Aim of the task:
What follows is data; output all of it exactly as given.

::: Provided material

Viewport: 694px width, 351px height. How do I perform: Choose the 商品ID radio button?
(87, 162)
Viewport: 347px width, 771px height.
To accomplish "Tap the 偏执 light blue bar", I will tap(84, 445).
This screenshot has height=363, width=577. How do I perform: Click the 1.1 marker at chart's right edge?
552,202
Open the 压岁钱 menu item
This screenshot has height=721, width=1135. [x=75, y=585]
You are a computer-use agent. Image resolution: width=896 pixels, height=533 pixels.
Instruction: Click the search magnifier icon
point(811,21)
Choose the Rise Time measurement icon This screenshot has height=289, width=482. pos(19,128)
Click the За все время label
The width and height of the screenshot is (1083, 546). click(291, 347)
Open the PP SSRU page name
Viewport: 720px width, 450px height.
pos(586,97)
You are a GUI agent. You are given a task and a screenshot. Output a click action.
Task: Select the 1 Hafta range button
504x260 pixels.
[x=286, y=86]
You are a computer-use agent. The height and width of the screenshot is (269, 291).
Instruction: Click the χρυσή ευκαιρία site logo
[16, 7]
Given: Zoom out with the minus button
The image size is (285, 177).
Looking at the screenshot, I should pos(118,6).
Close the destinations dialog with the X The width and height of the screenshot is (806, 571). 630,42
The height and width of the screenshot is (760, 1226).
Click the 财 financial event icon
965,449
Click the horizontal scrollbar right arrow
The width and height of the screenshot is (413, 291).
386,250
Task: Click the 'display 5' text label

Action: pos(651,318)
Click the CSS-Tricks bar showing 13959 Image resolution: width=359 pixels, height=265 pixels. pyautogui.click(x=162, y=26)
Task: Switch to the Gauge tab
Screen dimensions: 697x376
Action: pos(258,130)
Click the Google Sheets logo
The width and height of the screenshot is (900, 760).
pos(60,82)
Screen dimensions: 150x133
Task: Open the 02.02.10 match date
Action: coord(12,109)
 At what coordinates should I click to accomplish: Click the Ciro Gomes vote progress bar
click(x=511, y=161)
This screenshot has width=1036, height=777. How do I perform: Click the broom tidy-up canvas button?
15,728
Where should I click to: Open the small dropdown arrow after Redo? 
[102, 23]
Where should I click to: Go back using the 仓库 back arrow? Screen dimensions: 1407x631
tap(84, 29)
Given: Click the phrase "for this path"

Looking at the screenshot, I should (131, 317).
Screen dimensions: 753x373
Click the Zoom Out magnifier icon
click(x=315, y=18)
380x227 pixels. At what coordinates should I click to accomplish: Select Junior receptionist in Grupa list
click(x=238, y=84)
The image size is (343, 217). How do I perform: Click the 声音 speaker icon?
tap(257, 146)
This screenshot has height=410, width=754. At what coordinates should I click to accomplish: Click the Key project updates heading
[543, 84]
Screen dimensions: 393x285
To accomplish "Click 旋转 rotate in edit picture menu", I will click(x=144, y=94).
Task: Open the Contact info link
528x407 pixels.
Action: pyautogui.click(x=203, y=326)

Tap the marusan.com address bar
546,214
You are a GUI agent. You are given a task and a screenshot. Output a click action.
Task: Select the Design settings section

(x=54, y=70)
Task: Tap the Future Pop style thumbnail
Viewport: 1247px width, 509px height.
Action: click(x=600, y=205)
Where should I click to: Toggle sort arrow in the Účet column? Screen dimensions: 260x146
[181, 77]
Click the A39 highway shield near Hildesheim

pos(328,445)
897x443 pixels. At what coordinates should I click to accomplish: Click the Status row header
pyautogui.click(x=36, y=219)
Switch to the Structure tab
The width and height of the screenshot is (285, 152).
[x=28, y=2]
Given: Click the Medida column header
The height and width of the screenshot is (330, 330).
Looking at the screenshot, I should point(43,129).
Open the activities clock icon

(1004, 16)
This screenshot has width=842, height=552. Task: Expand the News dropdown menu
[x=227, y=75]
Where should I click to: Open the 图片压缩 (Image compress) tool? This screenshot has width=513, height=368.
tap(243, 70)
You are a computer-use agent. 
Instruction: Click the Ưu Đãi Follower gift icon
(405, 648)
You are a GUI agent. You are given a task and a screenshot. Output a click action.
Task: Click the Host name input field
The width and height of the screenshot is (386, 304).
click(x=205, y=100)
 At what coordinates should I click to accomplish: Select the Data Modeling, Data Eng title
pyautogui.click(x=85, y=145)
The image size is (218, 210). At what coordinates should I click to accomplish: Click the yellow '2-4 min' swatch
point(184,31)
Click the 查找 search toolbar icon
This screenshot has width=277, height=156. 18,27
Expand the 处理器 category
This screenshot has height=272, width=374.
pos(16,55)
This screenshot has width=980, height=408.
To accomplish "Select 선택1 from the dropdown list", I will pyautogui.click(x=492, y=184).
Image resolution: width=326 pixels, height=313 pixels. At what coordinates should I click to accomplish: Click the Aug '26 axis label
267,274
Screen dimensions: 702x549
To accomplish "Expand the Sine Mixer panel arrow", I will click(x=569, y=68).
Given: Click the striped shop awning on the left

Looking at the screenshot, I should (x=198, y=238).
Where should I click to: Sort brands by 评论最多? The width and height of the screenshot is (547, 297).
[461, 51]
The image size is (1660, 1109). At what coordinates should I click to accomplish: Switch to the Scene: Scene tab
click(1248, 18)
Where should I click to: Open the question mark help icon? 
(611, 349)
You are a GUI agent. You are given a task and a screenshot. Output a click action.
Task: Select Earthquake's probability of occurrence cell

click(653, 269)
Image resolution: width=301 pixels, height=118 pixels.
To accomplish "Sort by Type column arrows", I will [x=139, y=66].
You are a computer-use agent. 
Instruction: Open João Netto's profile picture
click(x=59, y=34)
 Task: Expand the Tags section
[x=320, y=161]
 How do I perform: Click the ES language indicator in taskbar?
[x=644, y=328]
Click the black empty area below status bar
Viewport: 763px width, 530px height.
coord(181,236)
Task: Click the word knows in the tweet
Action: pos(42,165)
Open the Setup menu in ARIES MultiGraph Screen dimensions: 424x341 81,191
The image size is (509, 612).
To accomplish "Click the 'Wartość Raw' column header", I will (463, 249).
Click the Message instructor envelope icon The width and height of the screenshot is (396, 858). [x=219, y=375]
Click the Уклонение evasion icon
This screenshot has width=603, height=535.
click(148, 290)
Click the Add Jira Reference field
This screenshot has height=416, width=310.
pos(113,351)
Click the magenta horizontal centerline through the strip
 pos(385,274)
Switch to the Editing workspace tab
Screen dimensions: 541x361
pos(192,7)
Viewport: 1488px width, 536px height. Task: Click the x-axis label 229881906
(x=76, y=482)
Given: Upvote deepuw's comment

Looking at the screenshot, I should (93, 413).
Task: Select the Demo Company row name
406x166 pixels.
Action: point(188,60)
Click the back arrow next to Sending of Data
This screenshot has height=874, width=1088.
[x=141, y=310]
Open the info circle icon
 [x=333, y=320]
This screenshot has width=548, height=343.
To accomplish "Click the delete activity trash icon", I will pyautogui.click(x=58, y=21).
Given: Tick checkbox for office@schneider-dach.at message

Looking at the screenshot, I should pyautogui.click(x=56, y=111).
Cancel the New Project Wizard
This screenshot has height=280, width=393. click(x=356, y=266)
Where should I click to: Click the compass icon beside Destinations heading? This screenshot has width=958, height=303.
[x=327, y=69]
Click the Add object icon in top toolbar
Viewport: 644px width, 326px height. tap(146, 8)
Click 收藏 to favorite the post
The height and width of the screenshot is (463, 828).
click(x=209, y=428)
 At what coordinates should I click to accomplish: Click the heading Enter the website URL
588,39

::::::

Worked solution:
Viewport: 694px width, 351px height. How do I perform: Choose the 商品ID radio button?
(87, 162)
Viewport: 347px width, 771px height.
To accomplish "Tap the 偏执 light blue bar", I will tap(84, 445).
This screenshot has height=363, width=577. How do I perform: Click the 1.1 marker at chart's right edge?
552,202
Open the 压岁钱 menu item
This screenshot has height=721, width=1135. [x=75, y=585]
You are a computer-use agent. Image resolution: width=896 pixels, height=533 pixels.
Instruction: Click the search magnifier icon
point(811,21)
Choose the Rise Time measurement icon This screenshot has height=289, width=482. pos(19,128)
Click the За все время label
The width and height of the screenshot is (1083, 546). click(291, 347)
Open the PP SSRU page name
Viewport: 720px width, 450px height.
pos(586,97)
You are a GUI agent. You are given a task and a screenshot. Output a click action.
Task: Select the 1 Hafta range button
504x260 pixels.
[x=286, y=86]
You are a computer-use agent. The height and width of the screenshot is (269, 291).
Instruction: Click the χρυσή ευκαιρία site logo
[16, 7]
Given: Zoom out with the minus button
The image size is (285, 177).
Looking at the screenshot, I should pos(118,6).
Close the destinations dialog with the X The width and height of the screenshot is (806, 571). 630,42
The height and width of the screenshot is (760, 1226).
Click the 财 financial event icon
965,449
Click the horizontal scrollbar right arrow
The width and height of the screenshot is (413, 291).
386,250
Task: Click the 'display 5' text label

Action: pos(651,318)
Click the CSS-Tricks bar showing 13959 Image resolution: width=359 pixels, height=265 pixels. pyautogui.click(x=162, y=26)
Task: Switch to the Gauge tab
Screen dimensions: 697x376
Action: pos(258,130)
Click the Google Sheets logo
The width and height of the screenshot is (900, 760).
pos(60,82)
Screen dimensions: 150x133
Task: Open the 02.02.10 match date
Action: coord(12,109)
 At what coordinates should I click to accomplish: Click the Ciro Gomes vote progress bar
click(x=511, y=161)
This screenshot has width=1036, height=777. How do I perform: Click the broom tidy-up canvas button?
15,728
Where should I click to: Open the small dropdown arrow after Redo? 
[102, 23]
Where should I click to: Go back using the 仓库 back arrow? Screen dimensions: 1407x631
tap(84, 29)
Given: Click the phrase "for this path"

Looking at the screenshot, I should (131, 317).
Screen dimensions: 753x373
Click the Zoom Out magnifier icon
click(x=315, y=18)
380x227 pixels. At what coordinates should I click to accomplish: Select Junior receptionist in Grupa list
click(x=238, y=84)
The image size is (343, 217). How do I perform: Click the 声音 speaker icon?
tap(257, 146)
This screenshot has height=410, width=754. At what coordinates should I click to accomplish: Click the Key project updates heading
[543, 84]
Screen dimensions: 393x285
To accomplish "Click 旋转 rotate in edit picture menu", I will click(x=144, y=94).
Task: Open the Contact info link
528x407 pixels.
Action: pyautogui.click(x=203, y=326)

Tap the marusan.com address bar
546,214
You are a GUI agent. You are given a task and a screenshot. Output a click action.
Task: Select the Design settings section

(x=54, y=70)
Task: Tap the Future Pop style thumbnail
Viewport: 1247px width, 509px height.
Action: click(x=600, y=205)
Where should I click to: Toggle sort arrow in the Účet column? Screen dimensions: 260x146
[181, 77]
Click the A39 highway shield near Hildesheim

pos(328,445)
897x443 pixels. At what coordinates should I click to accomplish: Click the Status row header
pyautogui.click(x=36, y=219)
Switch to the Structure tab
The width and height of the screenshot is (285, 152).
[x=28, y=2]
Given: Click the Medida column header
The height and width of the screenshot is (330, 330).
Looking at the screenshot, I should point(43,129).
Open the activities clock icon

(1004, 16)
This screenshot has width=842, height=552. Task: Expand the News dropdown menu
[x=227, y=75]
Where should I click to: Open the 图片压缩 (Image compress) tool? This screenshot has width=513, height=368.
tap(243, 70)
You are a computer-use agent. 
Instruction: Click the Ưu Đãi Follower gift icon
(405, 648)
You are a GUI agent. You are given a task and a screenshot. Output a click action.
Task: Click the Host name input field
The width and height of the screenshot is (386, 304).
click(x=205, y=100)
 At what coordinates should I click to accomplish: Select the Data Modeling, Data Eng title
pyautogui.click(x=85, y=145)
The image size is (218, 210). At what coordinates should I click to accomplish: Click the yellow '2-4 min' swatch
point(184,31)
Click the 查找 search toolbar icon
This screenshot has width=277, height=156. 18,27
Expand the 处理器 category
This screenshot has height=272, width=374.
pos(16,55)
This screenshot has width=980, height=408.
To accomplish "Select 선택1 from the dropdown list", I will pyautogui.click(x=492, y=184).
Image resolution: width=326 pixels, height=313 pixels. At what coordinates should I click to accomplish: Click the Aug '26 axis label
267,274
Screen dimensions: 702x549
To accomplish "Expand the Sine Mixer panel arrow", I will click(x=569, y=68).
Given: Click the striped shop awning on the left

Looking at the screenshot, I should (x=198, y=238).
Where should I click to: Sort brands by 评论最多? The width and height of the screenshot is (547, 297).
[461, 51]
The image size is (1660, 1109). At what coordinates should I click to accomplish: Switch to the Scene: Scene tab
click(1248, 18)
Where should I click to: Open the question mark help icon? 
(611, 349)
You are a GUI agent. You are given a task and a screenshot. Output a click action.
Task: Select Earthquake's probability of occurrence cell

click(653, 269)
Image resolution: width=301 pixels, height=118 pixels.
To accomplish "Sort by Type column arrows", I will [x=139, y=66].
You are a computer-use agent. 
Instruction: Open João Netto's profile picture
click(x=59, y=34)
 Task: Expand the Tags section
[x=320, y=161]
 How do I perform: Click the ES language indicator in taskbar?
[x=644, y=328]
Click the black empty area below status bar
Viewport: 763px width, 530px height.
coord(181,236)
Task: Click the word knows in the tweet
Action: pos(42,165)
Open the Setup menu in ARIES MultiGraph Screen dimensions: 424x341 81,191
The image size is (509, 612).
To accomplish "Click the 'Wartość Raw' column header", I will (463, 249).
Click the Message instructor envelope icon The width and height of the screenshot is (396, 858). [x=219, y=375]
Click the Уклонение evasion icon
This screenshot has width=603, height=535.
click(148, 290)
Click the Add Jira Reference field
This screenshot has height=416, width=310.
pos(113,351)
Click the magenta horizontal centerline through the strip
 pos(385,274)
Switch to the Editing workspace tab
Screen dimensions: 541x361
pos(192,7)
Viewport: 1488px width, 536px height. Task: Click the x-axis label 229881906
(x=76, y=482)
Given: Upvote deepuw's comment

Looking at the screenshot, I should (93, 413).
Task: Select the Demo Company row name
406x166 pixels.
Action: point(188,60)
Click the back arrow next to Sending of Data
This screenshot has height=874, width=1088.
[x=141, y=310]
Open the info circle icon
 [x=333, y=320]
This screenshot has width=548, height=343.
To accomplish "Click the delete activity trash icon", I will pyautogui.click(x=58, y=21).
Given: Tick checkbox for office@schneider-dach.at message

Looking at the screenshot, I should pyautogui.click(x=56, y=111).
Cancel the New Project Wizard
This screenshot has height=280, width=393. click(x=356, y=266)
Where should I click to: Click the compass icon beside Destinations heading? This screenshot has width=958, height=303.
[x=327, y=69]
Click the Add object icon in top toolbar
Viewport: 644px width, 326px height. tap(146, 8)
Click 收藏 to favorite the post
The height and width of the screenshot is (463, 828).
click(x=209, y=428)
 At what coordinates should I click to accomplish: Click the heading Enter the website URL
588,39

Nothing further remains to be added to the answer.